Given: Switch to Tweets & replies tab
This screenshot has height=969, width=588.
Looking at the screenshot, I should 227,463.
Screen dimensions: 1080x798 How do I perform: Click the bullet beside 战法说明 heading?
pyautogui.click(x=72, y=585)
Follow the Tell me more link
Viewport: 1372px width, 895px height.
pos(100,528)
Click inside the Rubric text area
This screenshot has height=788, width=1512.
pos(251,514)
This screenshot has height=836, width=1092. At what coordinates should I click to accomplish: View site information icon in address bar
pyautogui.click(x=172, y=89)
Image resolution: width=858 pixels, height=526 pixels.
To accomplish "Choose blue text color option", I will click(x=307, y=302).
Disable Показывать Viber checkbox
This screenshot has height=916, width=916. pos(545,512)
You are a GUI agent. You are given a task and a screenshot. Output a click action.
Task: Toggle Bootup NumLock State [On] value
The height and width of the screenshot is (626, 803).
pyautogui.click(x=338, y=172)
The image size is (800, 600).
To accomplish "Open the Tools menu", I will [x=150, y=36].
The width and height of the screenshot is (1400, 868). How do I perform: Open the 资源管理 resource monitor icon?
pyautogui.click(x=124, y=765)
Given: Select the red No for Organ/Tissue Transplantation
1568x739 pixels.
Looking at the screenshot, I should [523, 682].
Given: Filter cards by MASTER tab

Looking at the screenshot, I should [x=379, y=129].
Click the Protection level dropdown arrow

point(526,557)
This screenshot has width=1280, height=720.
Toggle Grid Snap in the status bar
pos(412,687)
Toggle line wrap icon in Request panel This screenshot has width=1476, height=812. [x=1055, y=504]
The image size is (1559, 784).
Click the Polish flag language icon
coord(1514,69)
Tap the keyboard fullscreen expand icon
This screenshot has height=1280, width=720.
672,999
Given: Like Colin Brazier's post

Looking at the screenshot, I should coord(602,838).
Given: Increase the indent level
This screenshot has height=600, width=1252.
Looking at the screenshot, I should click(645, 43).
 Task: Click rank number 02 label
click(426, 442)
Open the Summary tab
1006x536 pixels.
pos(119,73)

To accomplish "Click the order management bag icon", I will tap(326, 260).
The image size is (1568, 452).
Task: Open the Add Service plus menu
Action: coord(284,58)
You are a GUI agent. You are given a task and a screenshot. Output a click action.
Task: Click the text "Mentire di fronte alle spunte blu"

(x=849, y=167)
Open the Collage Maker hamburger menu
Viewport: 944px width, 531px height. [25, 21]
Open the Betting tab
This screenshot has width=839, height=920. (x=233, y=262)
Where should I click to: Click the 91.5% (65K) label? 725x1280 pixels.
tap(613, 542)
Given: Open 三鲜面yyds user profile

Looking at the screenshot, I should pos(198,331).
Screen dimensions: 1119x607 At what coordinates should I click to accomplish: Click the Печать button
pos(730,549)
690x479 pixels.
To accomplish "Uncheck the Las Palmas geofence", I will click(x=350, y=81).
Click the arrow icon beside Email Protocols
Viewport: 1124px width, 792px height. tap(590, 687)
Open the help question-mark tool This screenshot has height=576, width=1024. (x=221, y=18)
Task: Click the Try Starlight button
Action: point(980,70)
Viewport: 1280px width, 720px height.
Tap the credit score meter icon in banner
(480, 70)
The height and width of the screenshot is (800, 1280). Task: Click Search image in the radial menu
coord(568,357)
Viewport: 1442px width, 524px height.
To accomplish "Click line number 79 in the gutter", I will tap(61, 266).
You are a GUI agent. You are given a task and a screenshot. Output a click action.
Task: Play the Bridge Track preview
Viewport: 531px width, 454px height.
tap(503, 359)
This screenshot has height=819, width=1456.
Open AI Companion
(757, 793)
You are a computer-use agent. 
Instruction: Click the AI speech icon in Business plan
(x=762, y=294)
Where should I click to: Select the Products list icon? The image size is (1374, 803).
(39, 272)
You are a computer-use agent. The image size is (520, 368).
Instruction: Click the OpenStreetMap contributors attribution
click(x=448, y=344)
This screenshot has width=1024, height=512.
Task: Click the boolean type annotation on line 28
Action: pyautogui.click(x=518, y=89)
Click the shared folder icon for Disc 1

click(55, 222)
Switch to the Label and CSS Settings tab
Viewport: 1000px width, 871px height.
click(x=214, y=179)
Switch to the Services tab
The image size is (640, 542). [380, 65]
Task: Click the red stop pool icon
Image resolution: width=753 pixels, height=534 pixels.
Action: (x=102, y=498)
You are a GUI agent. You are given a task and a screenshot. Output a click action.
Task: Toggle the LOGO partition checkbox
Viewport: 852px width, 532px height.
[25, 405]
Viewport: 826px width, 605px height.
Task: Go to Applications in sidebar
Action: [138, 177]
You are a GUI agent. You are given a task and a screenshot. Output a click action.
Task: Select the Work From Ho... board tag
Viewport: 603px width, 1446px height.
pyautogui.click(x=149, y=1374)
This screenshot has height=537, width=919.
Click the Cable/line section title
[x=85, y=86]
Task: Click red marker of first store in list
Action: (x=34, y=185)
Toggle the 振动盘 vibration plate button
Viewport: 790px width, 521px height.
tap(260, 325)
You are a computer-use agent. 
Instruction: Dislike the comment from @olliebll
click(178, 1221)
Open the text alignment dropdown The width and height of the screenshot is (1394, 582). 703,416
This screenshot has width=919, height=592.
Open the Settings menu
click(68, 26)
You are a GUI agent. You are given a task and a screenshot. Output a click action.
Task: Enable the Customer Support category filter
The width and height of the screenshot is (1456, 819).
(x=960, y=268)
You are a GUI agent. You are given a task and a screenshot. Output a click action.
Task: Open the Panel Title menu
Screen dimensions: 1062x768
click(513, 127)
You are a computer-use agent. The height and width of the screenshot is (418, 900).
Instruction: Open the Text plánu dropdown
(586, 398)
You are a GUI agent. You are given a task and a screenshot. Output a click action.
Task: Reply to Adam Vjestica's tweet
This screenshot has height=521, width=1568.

WORK INSTRUCTION: Exactly as they appear above, output the lines of the data from the first through the one that contains "Follow the Tell me more link", and only those lines.

WRITTEN RESPONSE:
Given: Switch to Tweets & replies tab
This screenshot has height=969, width=588.
Looking at the screenshot, I should 227,463.
Screen dimensions: 1080x798 How do I perform: Click the bullet beside 战法说明 heading?
pyautogui.click(x=72, y=585)
Follow the Tell me more link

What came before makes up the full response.